Keep keys server-side

The key is a secret: store it server-side, send over TLS, and rotate or revoke it any time.

Other languages

Not on Python? Same three calls

It is a plain HTTPS API, so any language works. The same create / poll / download in Node:

// Node 18+ (global fetch)
const API = "https://pdf2md.dev/api/v2";
const H = { Authorization: "Bearer p2m_your_key" };

let r = await fetch(`${API}/jobs`, { method: "POST",
  headers: { ...H, "Content-Type": "application/json" },
  body: JSON.stringify({ url: "https://example.com/report.pdf" }) });
let { job_id } = await r.json();

let job;
do { await new Promise(s => setTimeout(s, 3000));
     job = await (await fetch(`${API}/jobs/${job_id}`, { headers: H })).json();
} while (!["ready", "error"].includes(job.status));

const md = await (await fetch(`${API}/jobs/${job_id}/download`, { headers: H })).text();

Prefer agent tools or RAG?

The same lifecycle is a hosted MCP for ChatGPT, Claude and agent frameworks. For ingestion and chunking, see the RAG guide.

Hosted MCP Markdown for RAG Developer hub

FAQ

Common questions

How do I convert a PDF to Markdown in Python?

Call the REST API with a bearer key: POST the PDF to /api/v2/jobs, poll GET /api/v2/jobs/{id} until ready, then GET the /download for the Markdown.
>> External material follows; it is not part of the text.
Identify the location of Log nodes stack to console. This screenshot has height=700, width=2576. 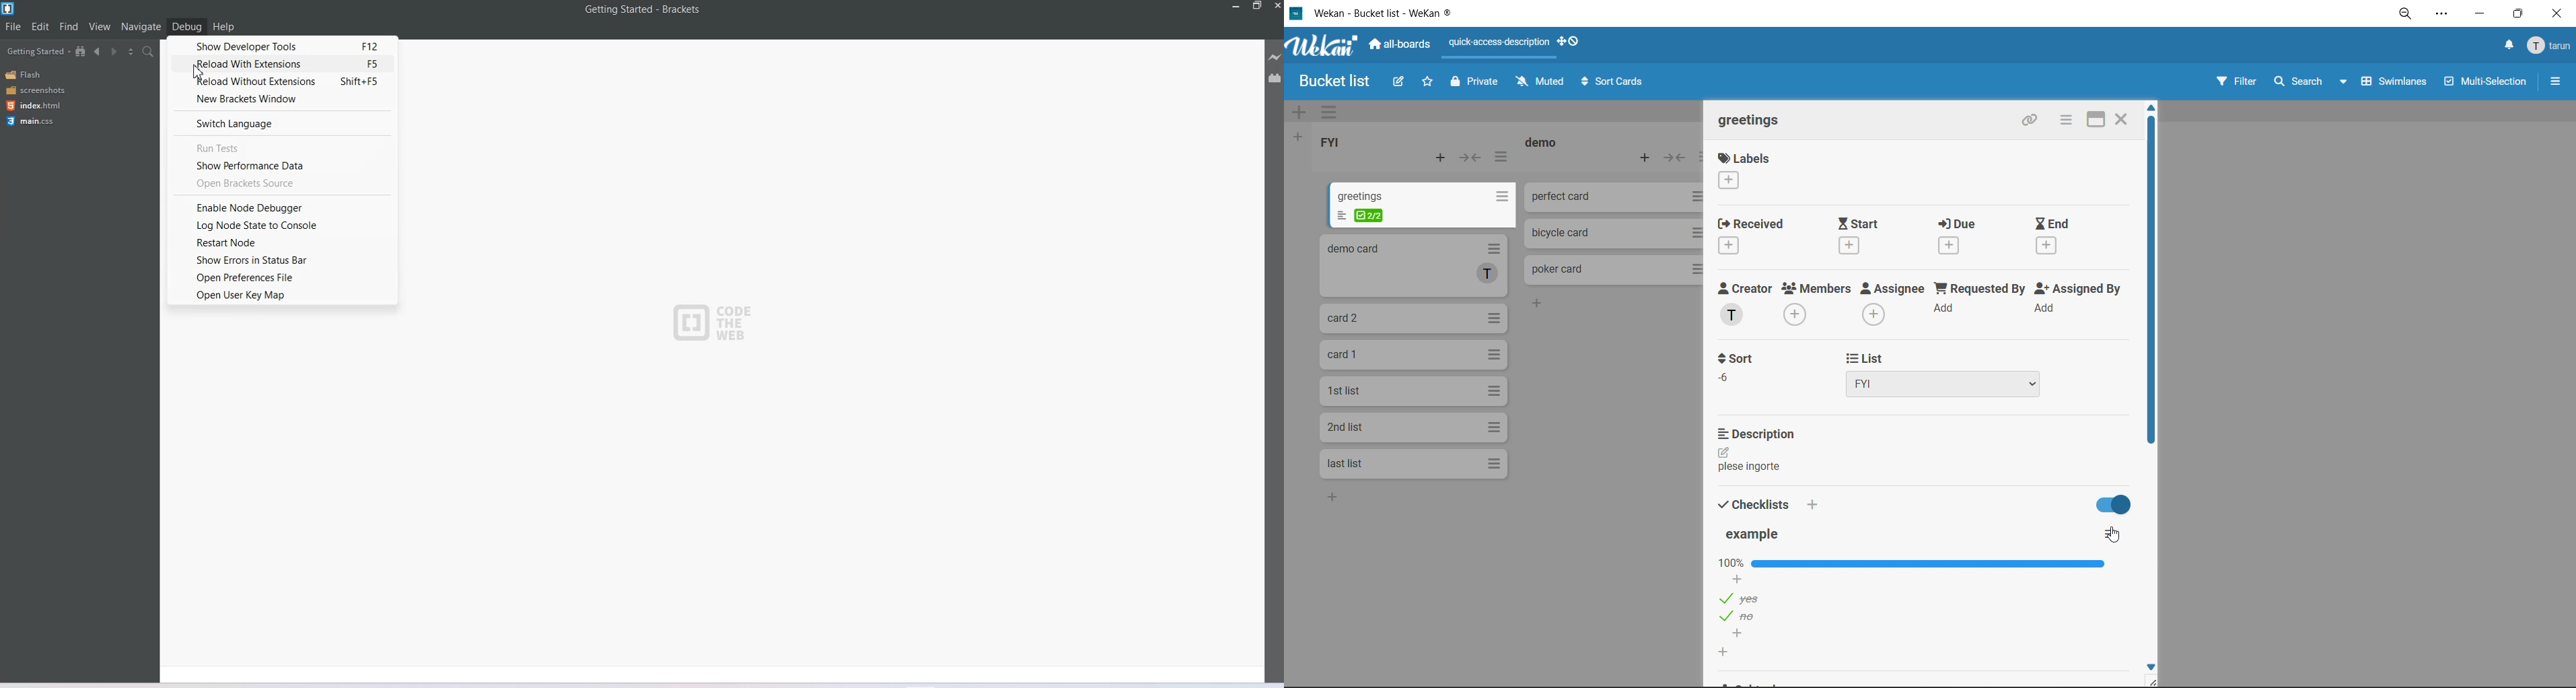
(279, 226).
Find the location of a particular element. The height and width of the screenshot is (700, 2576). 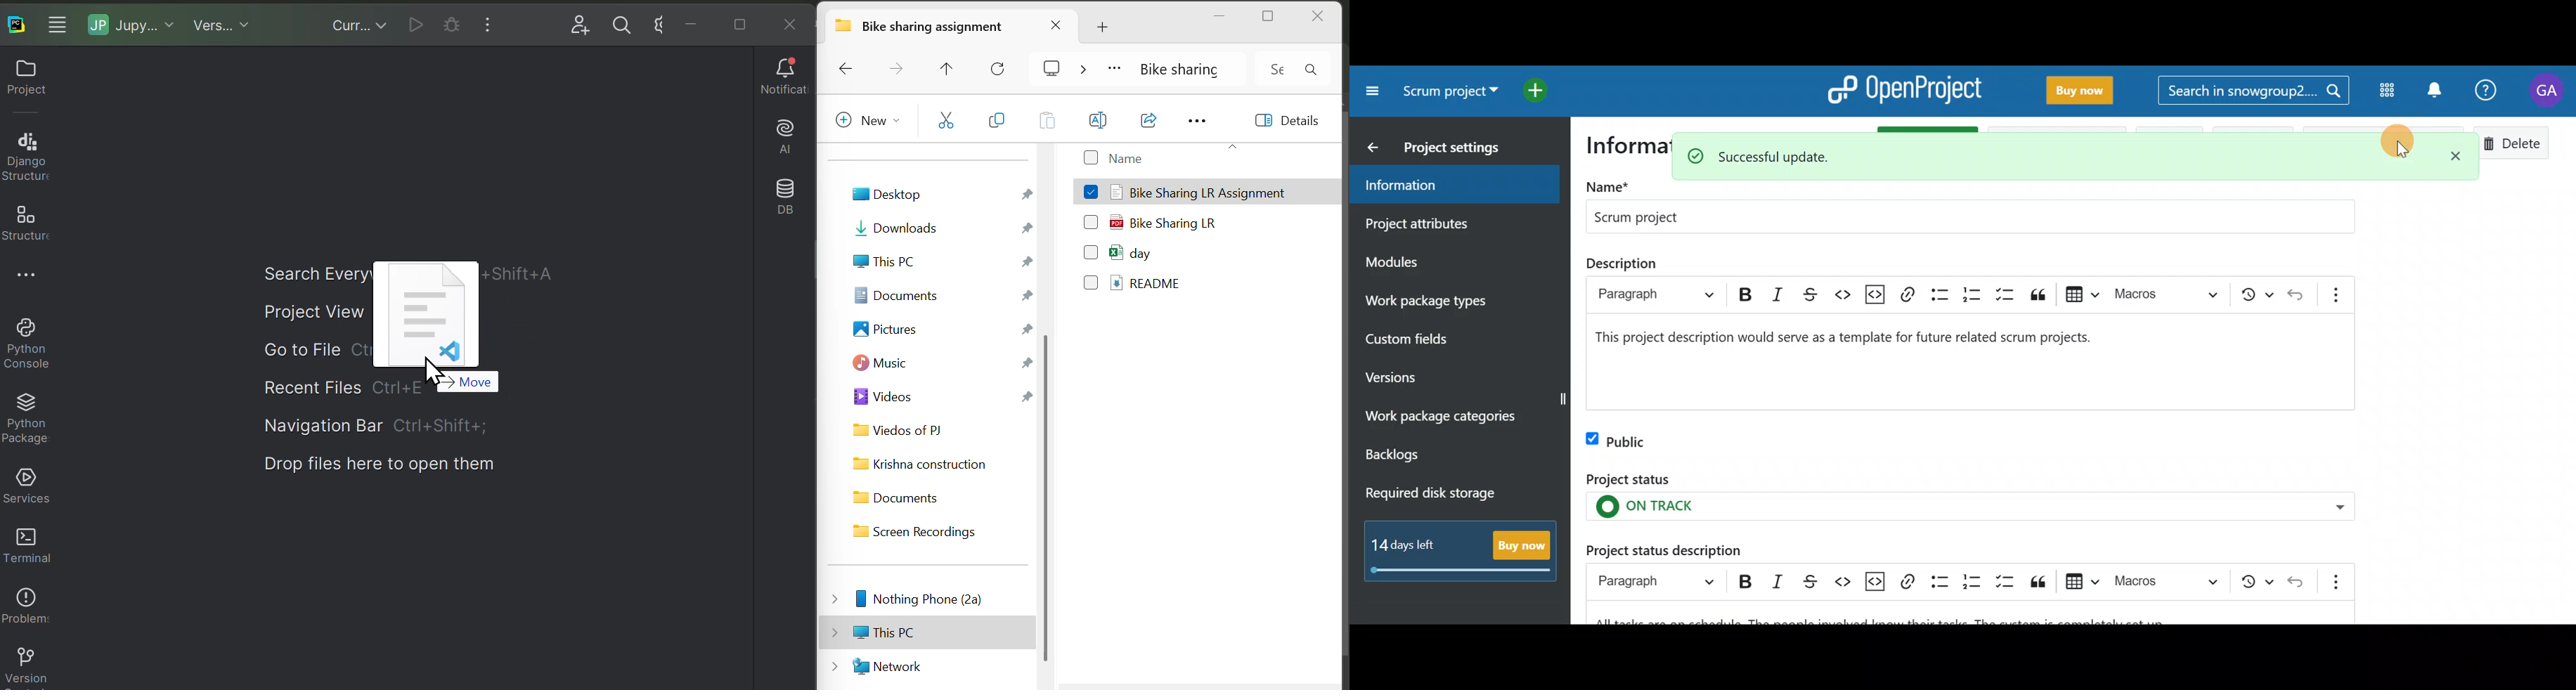

Strikethrough is located at coordinates (1814, 580).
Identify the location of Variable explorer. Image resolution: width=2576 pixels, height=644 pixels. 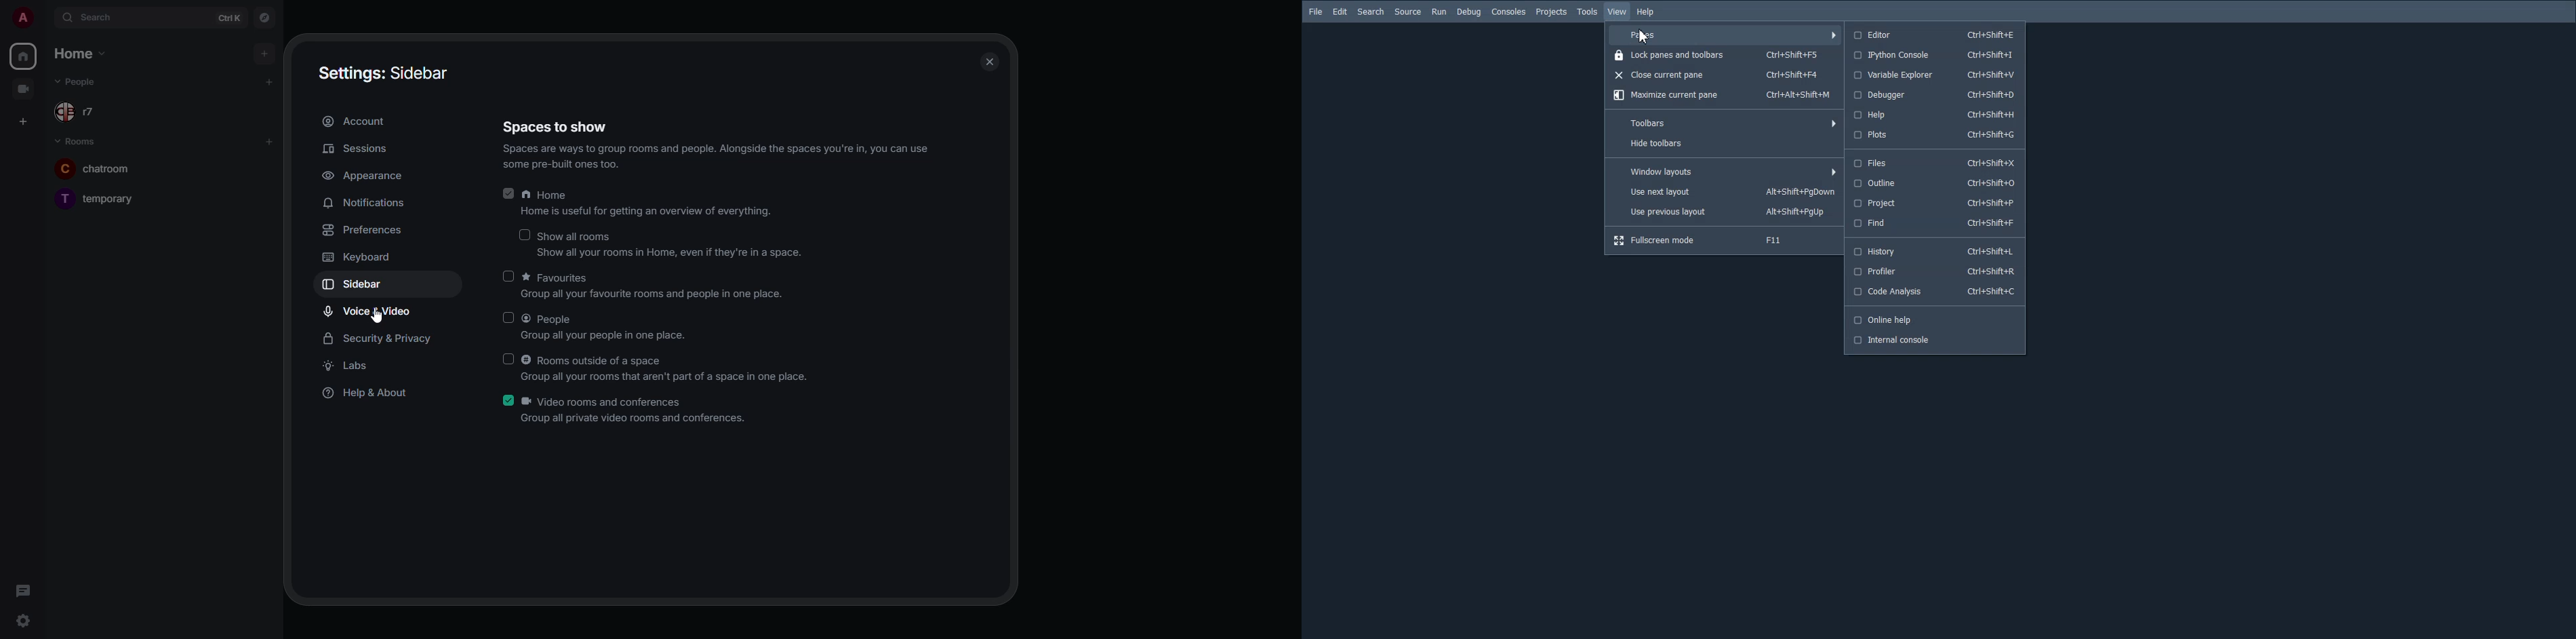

The full requests example is above.

Do I need an API key?

Yes for the API. A free Google account lets you create a key and use the hosted MCP. The browser extension and web app stay anonymous and need no key.

How do I handle errors and timeouts?

A failed job returns status: error with a machine-readable error_code (processing_timeout or conversion_failed) and a safe error_message. A long document can come back ready with truncated=true; check that flag.

Can I avoid polling?

On paid tiers, register a webhook or pass callback_url when creating the job, and the service POSTs you on ready or error so you do not poll.

Does it work from Node or other languages?

Yes. It is a plain HTTPS API, so any language works. A short Node example is above, and the full contract is in the OpenAPI spec.

How do I convert a local file instead of a URL?

POST the file bytes as multipart/form-data with a file field to /api/v2/jobs, instead of a JSON body with a url. The poll and download steps are identical.

Can I convert many PDFs at once?

Create a job per file and poll them in parallel up to your slot limit (3 on the free tier, more on paid). Paid tiers add a batch-create endpoint and webhooks so you do not poll at all.

Is the output the same as the extension and web app?

Yes. Every surface uses the same conversion engine, so the API returns the same Markdown you would get in the browser.

Is it free?

The free tier gives 3 slots, 10 MB files, a 15-minute time budget and 1-hour retention. Paid tiers raise every limit and add webhooks and batch create.